AHA-PEARSプロバイダーコースにおけるショック(循環不全)への介入は、輸液のボーラス投与です。

その際の注意点として、糖質液はダメ、というものがあります。

ブドウ糖を使って浸透圧を調整してある糖質液は、体内に入るとすぐにブドウ糖が代謝されて、ただの水(自由水)になってしまいます。

そうなると、通常の水と同じ体内分布で、細胞外液としては1/3の量しか寄与しません。

その1/3のうち、血管内に留まるのは1/4と言われていますから、結果的には1000ml輸液しても、血管内に残るのはわずか83mlあまり。


これが糖質液が推奨されない理由です。糖質液は循環血液量を増やすには有効ではないということです。

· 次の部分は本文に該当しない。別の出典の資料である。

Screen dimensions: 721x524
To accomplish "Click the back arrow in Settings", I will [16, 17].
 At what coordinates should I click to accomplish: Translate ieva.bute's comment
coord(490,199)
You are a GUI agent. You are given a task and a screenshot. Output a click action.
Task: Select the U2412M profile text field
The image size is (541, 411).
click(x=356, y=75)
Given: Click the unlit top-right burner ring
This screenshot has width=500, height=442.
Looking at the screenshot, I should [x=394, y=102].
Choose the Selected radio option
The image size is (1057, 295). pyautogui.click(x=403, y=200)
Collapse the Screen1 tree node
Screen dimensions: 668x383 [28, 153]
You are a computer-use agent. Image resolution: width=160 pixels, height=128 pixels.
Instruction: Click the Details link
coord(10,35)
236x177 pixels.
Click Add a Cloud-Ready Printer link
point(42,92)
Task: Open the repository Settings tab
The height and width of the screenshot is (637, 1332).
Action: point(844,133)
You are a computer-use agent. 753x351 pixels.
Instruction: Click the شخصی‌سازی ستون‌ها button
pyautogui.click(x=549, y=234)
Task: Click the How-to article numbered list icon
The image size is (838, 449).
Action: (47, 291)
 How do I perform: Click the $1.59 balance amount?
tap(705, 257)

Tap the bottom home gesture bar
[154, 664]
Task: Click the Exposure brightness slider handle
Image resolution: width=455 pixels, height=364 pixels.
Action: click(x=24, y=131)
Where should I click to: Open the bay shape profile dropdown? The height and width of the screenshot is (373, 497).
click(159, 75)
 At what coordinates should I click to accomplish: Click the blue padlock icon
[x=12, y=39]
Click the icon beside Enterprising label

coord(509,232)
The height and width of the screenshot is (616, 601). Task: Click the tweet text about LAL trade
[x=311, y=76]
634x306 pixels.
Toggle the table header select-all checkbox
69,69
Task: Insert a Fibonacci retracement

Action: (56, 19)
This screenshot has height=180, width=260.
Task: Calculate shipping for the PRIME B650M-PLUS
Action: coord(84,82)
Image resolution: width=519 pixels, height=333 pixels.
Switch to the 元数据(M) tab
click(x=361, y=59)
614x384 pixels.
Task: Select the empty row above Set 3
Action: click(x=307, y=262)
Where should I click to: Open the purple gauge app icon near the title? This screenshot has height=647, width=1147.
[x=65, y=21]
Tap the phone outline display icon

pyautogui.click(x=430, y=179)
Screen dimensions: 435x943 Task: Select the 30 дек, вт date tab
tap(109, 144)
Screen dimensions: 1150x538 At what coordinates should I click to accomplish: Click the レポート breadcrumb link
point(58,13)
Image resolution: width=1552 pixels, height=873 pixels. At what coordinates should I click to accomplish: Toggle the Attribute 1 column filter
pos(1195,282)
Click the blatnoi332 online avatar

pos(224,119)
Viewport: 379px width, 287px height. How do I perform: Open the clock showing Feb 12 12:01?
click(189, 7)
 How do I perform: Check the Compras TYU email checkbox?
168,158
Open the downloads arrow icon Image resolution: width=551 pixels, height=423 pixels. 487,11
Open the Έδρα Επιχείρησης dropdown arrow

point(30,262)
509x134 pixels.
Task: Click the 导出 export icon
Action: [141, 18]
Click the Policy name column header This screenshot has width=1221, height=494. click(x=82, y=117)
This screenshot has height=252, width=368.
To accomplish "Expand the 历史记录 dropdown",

一方、PEARSでも推奨されている等張晶質液(生理食塩水や乳酸リンゲル液など)では、電解質による浸透圧が維持されますので、細胞外液補充液として働きます。ですから全量の1/4が血管内に留まる、つまり、250mlの循環血液量上昇が望めます。


同じ総量を輸液しても、晶質液か糖質液かによって、これだけ差が出てしまうんですね。